I will warn you, though, from experience, technical translating can be very boring. I don't ever want to see another ELCB investigation report again... Although, when I applied for my current job, I put some of my sample translations in with the resume, etc. and I guess it impressed them.

You can get some jobs with a degree regardless of your skill. In a lot of careers, a degree from Harvard could get you anywhere you want. For translation, you could have graduated from Harvard and be completely unable to find a job in translation if you don't have the actual ability. It's all, as we say in Japanese, "Jitsuryoku." &#65288;&#23455;&#21147;&#65289;

What language do you want to translate from, by the way? And are you already fluent in it?


----------



## Chris (May 29, 2006)

I actually didn't mind the first Kittie album. It's repetitive and nothing altogether special, but I didn't think it sucked. It had great production, no doubt helping a bunch.


----------



## Naren (May 29, 2006)

Chris said:


> I actually didn't mind the first Kittie album. It's repetitive and nothing altogether special, but I didn't think it sucked.
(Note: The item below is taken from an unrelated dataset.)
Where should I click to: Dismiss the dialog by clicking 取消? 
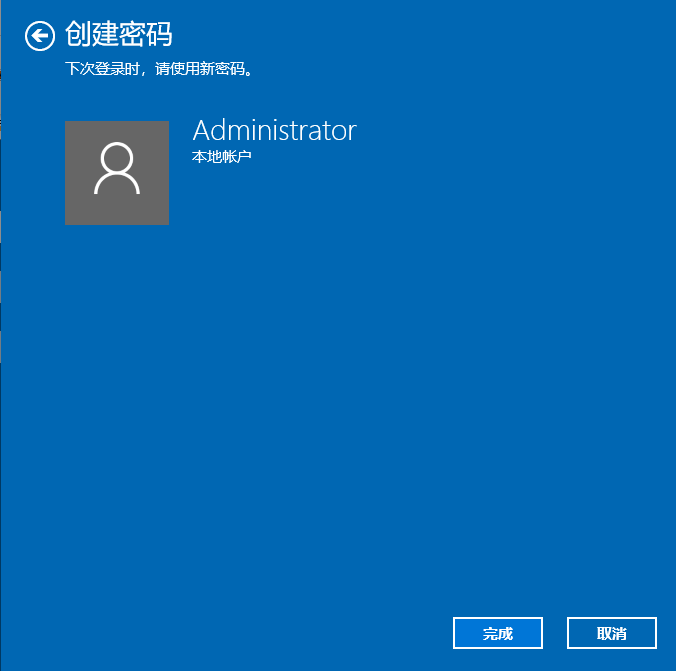click(x=611, y=633)
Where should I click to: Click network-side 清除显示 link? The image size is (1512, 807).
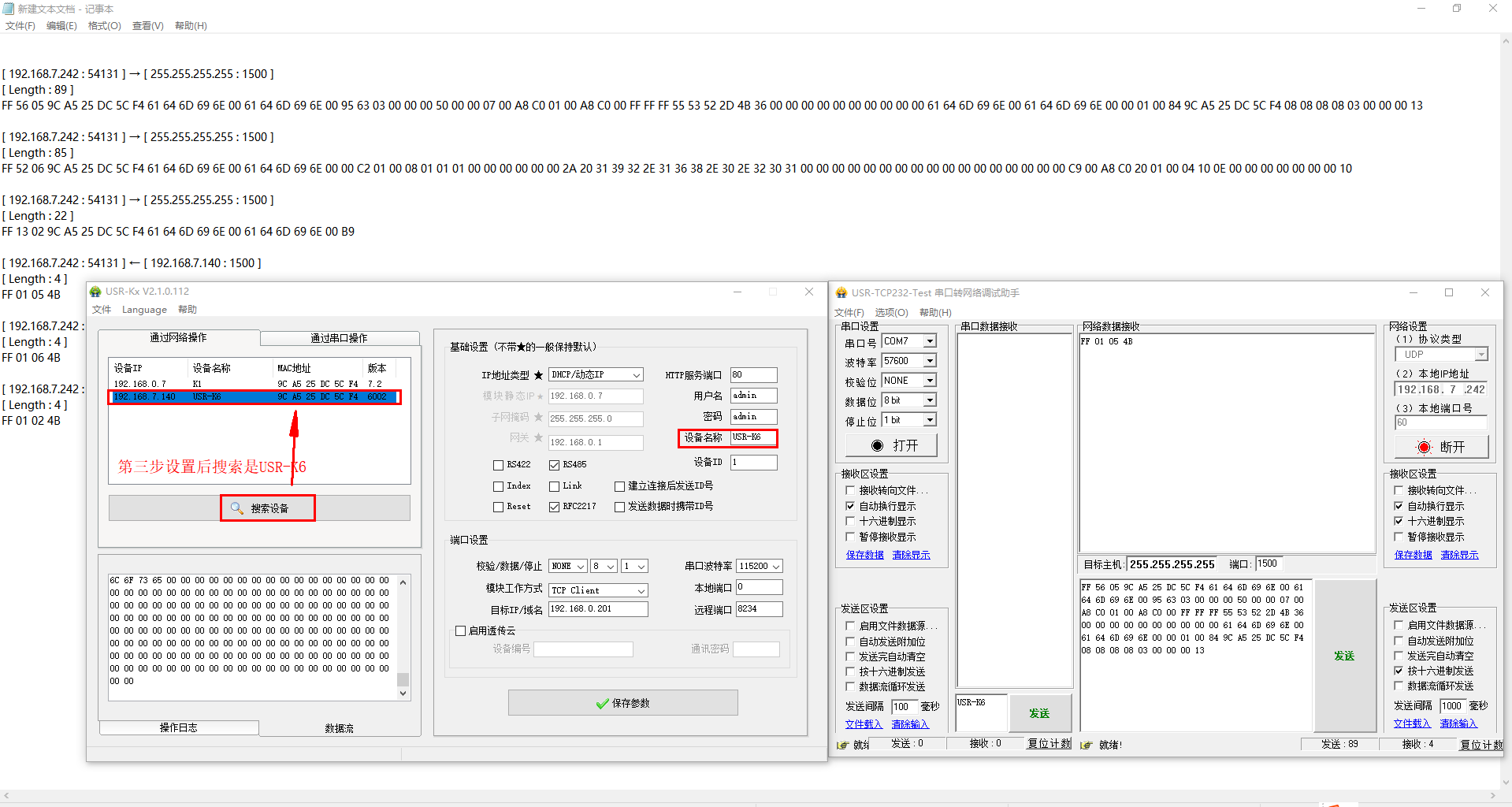click(x=1459, y=555)
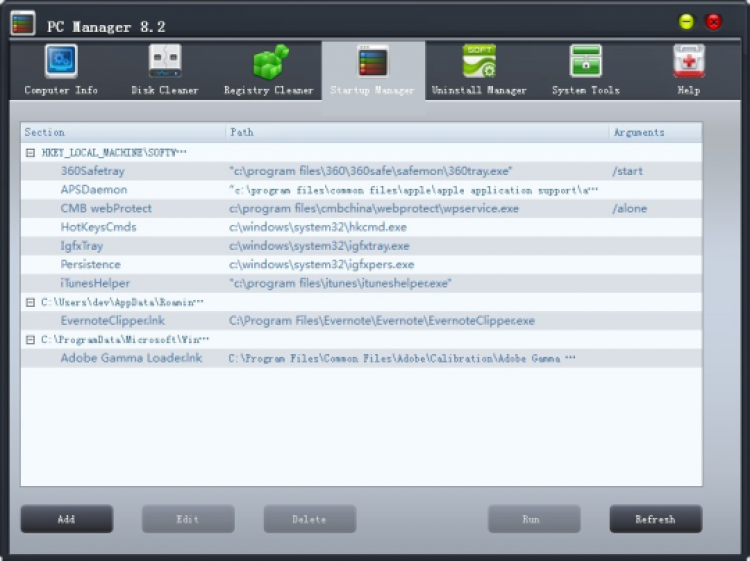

Yeah, I thought the first album had a few cool songs on it and the other songs were just so-so. I don't think it had any songs that sucked. All the songs I've heard on the following albums either sucked or were just not that good at all.


----------



## Mastodon (May 29, 2006)

LordOVchaoS said:


> Astarte is what chick metal should sound like:
> 
> http://www.youtube.com/watch?v=99Q2AnzzsXc



Dude what the fuck was that?

It sounded like they were trying to be Behemoth.


----------



## Chris (May 29, 2006)

Holy shit, that's heavy.


----------



## Oogadee Boogadee (May 29, 2006)

Kittie is far from the best. I have a hard time saying they suck (although, i think their music, well, does suck) b/c they seem to be nice modest girls. I caught them live a year or so ago and was pretty bored at the tired riffing and song writing. 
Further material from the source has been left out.